Haidt is widely recognized for research on the intuitive foundations of morality and how morality and emotion vary across cultures. In recent years, he has used moral psychology to understand America’s ideological and hyper-partisanship. This work is the focus of his best-selling new book, The Righteous Mind: Why Good People Are Divided by Politics and Religion. His work draws consistent praise from both sides of the political spectrum, and is covered often in The New York Times and The Wall Street Journal.
Within the Business and Society Program at NYU Stern, Haidt aims to integrate research on moral psychology with research and theory in business ethics, seeking the best ways to create organizations that function as ethical systems, with only minimal need for directly training people to behave ethically. He will create a course at Stern called “Ethical Systems Design.”

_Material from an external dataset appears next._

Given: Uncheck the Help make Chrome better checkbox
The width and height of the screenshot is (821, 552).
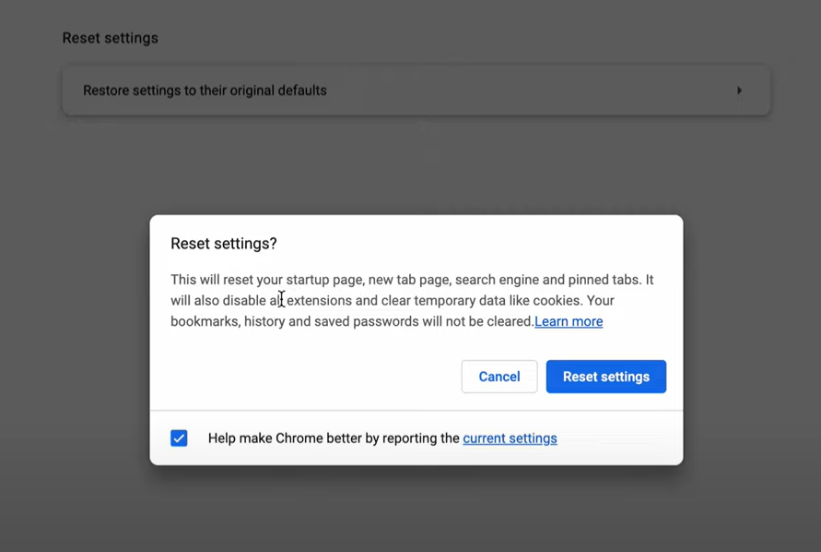Looking at the screenshot, I should pos(179,438).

Before joining Stern, Haidt was a Professor in the Department of Psychology at the University of Virginia for 16 years, and served as the Laurance S. Rockefeller Distinguished Visiting Professor at Princeton University in 2006-2007. He was the 2001 winner of the Templeton Prize in Positive Psychology, and a 2004 winner of the Virginia Outstanding Faculty Award, conferred by Governor Mark Warner. In addition to his new book, Professor also is the author of The Happiness Hypothesis: Finding Modern Truth in Ancient Wisdom.